Each camera at a node can monitor its parent, itself, and its immediate children.
Calculate the minimum number of cameras needed to monitor all nodes of the tree.
Example 1:
Input: [0,0,null,0,0]
Output: 1
Explanation: One camera is enough to monitor all nodes if placed as shown.
Example 2:
Input: [0,0,null,0,null,0,null,null,0]
Output: 2
Explanation: At least two cameras are needed to monitor all nodes of the tree. The above image shows one of the valid configurations of camera placement.
Note:
- The number of nodes in the given tree will be in the range
[1, 1000]
. - Every node has value 0.
做了很久,還是寫不出來,看了網上的答案。確實很精妙。利用了返回值表達了三種狀態,利用引用儲存最後結果。
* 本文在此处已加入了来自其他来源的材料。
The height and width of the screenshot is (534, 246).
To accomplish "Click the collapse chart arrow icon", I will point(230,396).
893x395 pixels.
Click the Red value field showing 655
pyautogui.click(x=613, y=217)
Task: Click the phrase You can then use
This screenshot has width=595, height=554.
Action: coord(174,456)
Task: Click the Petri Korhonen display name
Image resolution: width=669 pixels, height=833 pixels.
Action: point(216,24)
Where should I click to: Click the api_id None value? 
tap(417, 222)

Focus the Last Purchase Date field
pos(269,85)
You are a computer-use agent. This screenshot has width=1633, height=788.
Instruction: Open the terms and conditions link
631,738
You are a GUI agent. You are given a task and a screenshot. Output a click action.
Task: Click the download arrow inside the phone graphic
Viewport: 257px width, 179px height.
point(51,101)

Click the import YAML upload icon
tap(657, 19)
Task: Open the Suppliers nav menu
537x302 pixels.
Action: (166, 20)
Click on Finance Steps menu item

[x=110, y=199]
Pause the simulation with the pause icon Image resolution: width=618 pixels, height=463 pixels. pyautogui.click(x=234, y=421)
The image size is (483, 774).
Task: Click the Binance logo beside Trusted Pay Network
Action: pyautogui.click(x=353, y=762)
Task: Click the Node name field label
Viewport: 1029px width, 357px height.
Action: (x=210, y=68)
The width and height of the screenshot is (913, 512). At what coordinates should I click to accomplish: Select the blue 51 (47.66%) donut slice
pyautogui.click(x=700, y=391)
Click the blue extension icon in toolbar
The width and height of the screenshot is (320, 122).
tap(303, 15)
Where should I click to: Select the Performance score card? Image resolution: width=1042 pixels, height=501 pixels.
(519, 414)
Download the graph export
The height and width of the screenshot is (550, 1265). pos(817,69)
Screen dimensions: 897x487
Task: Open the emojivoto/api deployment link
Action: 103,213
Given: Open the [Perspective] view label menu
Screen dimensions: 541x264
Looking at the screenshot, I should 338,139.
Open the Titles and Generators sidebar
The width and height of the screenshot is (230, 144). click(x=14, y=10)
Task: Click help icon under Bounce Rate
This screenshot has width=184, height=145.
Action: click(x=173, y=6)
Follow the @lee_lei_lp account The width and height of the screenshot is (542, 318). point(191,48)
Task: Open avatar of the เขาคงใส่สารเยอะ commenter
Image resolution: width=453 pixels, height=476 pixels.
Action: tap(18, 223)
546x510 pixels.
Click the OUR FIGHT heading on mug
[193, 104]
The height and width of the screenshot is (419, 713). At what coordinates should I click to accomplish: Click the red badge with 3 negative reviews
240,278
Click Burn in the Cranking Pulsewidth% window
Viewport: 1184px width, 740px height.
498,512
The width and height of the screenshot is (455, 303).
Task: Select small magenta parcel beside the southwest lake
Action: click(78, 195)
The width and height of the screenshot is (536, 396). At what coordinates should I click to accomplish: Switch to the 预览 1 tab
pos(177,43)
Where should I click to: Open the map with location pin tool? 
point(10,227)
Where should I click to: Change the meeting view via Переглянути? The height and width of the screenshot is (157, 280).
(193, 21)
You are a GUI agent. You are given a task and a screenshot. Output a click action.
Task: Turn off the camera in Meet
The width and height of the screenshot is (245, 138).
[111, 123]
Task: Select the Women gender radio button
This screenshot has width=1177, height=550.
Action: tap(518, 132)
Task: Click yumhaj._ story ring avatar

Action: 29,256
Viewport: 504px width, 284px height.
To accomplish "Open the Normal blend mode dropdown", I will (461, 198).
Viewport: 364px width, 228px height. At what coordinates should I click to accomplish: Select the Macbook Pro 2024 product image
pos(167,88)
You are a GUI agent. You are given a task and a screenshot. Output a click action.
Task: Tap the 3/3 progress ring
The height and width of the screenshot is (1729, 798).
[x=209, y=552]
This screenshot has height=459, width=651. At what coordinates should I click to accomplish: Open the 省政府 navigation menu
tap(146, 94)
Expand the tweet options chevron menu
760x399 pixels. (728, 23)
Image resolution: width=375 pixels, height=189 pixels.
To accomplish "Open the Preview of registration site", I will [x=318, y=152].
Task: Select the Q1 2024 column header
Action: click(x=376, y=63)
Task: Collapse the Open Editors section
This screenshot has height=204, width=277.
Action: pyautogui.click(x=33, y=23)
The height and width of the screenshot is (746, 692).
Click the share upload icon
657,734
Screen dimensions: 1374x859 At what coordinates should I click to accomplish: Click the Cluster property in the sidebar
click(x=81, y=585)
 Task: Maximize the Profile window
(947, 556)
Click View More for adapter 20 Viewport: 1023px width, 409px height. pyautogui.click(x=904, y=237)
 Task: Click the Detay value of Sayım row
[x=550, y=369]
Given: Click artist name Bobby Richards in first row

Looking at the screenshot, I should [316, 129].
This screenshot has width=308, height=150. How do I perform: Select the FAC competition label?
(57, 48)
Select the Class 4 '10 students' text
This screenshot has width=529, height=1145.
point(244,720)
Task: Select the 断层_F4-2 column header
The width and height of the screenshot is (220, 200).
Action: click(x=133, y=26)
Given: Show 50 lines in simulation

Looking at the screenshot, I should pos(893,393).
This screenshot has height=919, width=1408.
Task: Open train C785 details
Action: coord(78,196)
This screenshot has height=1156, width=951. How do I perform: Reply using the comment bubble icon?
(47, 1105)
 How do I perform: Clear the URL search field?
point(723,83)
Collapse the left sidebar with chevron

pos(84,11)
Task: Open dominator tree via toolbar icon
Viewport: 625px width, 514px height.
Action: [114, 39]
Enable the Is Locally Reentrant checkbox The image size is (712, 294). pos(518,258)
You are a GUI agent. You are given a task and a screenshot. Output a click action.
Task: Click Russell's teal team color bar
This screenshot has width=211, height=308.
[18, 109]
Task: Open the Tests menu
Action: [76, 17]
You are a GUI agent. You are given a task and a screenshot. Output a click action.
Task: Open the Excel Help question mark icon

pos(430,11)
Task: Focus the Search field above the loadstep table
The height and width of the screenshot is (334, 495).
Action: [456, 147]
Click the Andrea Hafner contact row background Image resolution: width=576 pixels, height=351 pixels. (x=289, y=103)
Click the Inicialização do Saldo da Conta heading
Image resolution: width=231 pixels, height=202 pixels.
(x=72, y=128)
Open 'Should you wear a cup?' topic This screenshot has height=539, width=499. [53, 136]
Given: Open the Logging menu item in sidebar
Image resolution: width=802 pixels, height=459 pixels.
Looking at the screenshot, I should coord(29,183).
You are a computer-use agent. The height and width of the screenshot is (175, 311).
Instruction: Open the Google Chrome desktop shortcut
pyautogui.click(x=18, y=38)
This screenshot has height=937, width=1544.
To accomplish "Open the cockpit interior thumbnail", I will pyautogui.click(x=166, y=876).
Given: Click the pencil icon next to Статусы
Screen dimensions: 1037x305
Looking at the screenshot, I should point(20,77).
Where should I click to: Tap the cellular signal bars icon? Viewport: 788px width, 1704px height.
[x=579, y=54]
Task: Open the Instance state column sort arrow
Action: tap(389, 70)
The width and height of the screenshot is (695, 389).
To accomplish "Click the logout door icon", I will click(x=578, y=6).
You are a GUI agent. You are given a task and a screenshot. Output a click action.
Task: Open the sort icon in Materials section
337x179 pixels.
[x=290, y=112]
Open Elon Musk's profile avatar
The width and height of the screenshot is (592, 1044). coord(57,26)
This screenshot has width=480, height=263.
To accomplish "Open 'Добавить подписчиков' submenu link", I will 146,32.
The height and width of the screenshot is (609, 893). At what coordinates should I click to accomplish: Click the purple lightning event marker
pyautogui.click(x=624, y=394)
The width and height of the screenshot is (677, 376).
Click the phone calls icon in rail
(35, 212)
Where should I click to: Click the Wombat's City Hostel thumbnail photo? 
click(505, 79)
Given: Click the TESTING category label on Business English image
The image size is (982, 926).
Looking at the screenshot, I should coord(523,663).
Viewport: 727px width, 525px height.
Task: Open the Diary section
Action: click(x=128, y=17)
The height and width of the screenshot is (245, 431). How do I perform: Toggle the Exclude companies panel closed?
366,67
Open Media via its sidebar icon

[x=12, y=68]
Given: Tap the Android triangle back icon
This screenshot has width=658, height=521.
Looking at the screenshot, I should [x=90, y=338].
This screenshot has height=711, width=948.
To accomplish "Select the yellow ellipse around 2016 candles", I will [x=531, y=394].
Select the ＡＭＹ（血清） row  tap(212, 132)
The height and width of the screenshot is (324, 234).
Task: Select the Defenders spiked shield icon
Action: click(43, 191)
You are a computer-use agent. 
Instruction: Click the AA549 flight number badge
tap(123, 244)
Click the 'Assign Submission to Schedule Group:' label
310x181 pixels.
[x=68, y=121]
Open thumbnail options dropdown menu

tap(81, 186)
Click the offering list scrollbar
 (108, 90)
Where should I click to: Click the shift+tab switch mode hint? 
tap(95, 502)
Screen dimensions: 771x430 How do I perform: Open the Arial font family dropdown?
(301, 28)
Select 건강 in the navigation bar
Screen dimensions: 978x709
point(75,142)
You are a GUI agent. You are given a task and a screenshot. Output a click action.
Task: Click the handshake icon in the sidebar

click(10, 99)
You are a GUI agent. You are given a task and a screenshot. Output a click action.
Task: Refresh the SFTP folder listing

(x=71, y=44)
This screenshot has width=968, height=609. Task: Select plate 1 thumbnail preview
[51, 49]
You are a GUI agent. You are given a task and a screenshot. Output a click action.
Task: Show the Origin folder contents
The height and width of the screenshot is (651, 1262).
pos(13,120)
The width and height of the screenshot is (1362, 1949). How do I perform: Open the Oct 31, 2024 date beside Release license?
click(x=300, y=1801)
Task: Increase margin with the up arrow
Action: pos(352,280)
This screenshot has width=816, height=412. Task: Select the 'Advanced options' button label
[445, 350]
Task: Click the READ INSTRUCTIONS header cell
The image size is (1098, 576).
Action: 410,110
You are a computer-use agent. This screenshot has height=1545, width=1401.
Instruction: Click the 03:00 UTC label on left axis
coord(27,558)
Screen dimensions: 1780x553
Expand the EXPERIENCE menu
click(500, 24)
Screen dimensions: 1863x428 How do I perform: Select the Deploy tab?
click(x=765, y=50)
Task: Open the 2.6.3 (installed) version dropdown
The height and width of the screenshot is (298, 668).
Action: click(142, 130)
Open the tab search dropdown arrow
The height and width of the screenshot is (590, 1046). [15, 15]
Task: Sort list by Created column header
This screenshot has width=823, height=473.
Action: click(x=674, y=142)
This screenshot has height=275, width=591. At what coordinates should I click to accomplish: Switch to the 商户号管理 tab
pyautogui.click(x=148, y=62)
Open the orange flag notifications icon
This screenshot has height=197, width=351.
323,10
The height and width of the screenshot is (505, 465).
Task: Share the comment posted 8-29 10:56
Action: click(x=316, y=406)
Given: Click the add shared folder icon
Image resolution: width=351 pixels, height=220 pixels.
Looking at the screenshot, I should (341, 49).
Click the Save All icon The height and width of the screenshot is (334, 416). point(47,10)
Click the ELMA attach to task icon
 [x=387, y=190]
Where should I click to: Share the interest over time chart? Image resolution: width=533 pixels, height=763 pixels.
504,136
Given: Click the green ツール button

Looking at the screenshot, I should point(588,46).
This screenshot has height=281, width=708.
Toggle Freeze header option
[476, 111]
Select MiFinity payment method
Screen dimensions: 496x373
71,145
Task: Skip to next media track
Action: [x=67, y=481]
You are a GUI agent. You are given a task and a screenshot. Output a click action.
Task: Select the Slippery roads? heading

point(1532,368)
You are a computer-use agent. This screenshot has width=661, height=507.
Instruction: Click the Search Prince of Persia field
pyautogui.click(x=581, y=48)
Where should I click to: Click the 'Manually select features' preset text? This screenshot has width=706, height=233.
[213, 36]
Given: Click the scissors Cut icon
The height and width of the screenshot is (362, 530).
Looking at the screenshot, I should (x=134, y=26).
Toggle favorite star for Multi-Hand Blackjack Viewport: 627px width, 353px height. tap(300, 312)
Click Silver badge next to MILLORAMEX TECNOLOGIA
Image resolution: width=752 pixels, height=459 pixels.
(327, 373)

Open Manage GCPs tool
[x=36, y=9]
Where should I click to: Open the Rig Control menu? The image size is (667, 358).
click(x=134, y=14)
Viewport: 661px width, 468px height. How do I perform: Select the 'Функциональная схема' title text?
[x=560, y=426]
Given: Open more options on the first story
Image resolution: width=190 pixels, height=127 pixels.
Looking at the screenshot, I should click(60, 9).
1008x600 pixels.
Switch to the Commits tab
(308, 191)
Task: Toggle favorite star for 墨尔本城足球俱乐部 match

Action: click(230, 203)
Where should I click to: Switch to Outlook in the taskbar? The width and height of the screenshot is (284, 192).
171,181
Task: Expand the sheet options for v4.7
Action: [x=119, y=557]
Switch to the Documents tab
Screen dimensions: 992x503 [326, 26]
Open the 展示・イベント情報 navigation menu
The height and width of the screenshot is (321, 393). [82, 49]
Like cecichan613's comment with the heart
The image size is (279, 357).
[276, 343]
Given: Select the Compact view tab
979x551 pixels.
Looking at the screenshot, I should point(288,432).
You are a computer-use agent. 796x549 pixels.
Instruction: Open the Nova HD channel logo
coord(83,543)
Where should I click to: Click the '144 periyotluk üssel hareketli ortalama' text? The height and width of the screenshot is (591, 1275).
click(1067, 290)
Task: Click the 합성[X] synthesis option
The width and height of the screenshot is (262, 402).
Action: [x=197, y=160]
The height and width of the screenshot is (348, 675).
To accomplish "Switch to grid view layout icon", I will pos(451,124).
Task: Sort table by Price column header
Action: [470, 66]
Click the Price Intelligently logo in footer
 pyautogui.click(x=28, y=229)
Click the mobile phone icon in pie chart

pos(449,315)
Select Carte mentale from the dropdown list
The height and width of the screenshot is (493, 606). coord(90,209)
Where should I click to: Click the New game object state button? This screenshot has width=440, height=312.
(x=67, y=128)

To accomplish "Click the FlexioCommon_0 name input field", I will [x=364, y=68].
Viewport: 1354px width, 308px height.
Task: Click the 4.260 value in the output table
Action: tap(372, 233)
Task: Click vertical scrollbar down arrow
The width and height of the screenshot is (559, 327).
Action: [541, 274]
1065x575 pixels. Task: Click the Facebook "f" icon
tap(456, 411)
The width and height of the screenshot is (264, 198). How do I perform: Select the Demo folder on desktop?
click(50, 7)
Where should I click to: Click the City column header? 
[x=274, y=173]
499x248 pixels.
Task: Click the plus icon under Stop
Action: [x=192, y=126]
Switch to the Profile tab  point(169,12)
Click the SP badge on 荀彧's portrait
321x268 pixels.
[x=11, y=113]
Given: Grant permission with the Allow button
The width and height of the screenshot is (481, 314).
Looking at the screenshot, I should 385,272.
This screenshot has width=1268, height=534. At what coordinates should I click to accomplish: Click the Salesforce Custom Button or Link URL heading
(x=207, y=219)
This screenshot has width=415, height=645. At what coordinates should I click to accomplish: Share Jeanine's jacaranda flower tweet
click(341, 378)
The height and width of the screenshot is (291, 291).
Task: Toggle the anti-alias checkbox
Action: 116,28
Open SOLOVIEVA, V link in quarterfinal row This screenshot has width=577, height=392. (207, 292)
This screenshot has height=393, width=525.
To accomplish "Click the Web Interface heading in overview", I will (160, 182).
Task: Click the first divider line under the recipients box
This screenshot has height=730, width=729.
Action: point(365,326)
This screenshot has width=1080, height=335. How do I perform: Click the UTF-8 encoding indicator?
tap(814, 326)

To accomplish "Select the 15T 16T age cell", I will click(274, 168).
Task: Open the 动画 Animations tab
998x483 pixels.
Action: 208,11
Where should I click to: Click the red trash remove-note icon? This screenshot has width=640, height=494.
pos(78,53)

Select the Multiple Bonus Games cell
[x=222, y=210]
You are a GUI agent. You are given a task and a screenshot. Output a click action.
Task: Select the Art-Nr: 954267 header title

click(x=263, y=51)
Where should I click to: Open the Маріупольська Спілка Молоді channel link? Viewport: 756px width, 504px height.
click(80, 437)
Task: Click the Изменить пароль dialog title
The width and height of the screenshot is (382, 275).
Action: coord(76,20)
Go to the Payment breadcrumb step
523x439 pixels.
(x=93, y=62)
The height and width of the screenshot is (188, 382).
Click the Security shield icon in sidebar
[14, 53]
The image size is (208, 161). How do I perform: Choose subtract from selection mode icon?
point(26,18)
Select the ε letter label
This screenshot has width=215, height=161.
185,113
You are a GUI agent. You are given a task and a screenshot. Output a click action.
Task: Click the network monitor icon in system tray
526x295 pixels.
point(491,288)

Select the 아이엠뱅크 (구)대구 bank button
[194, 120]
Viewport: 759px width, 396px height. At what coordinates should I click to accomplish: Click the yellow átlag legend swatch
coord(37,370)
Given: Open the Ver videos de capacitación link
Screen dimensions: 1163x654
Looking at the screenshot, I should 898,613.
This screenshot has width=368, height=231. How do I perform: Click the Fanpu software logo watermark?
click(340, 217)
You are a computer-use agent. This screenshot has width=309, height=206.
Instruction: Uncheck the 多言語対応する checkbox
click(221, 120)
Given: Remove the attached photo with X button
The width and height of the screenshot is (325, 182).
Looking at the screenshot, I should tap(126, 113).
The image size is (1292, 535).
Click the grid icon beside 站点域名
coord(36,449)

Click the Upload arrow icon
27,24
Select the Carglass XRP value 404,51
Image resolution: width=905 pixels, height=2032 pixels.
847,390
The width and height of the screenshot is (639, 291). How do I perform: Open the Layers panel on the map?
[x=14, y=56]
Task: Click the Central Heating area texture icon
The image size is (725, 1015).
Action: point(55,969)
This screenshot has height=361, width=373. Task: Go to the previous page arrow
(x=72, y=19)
還有一點就是在放相機的時候,在遞迴函式裡,父節點一定比節點有優勢,能放父節點一定放父節點,拿葉節點來
舉例,此時如果放葉節點,能影響到的點只有它本身和父節點,而父節點能影響到子節點,本身,和它的父節點。
所以這是一個貪心演算法。
class Solution {
public:
int minCameraCover(TreeNode* root) {
int sum=0;
if(dfs(root,sum)==0 ) sum++;// if root is not monitored, we place an additional camera here
return sum;
}
int dfs(TreeNode * tr, int& sum){
if(!tr) return 1;
int l=dfs(tr->left,sum), r=dfs(tr->right,sum);
if(l==0||r==0){// if at least 1 child is not monitored, we need to place a camera at current node
sum++;
return 2;
}else if(l==2||r==2){// if at least 1 child has camera, the current node if monitored. Thus, we don't need to place a camera here
return 1;
}else{// if both children are monitored but have no camera, we don't need to place a camera here. We place the camera at its parent node at the higher level.
return 0;
}
return -1;// this return statement won't be triggered
}
};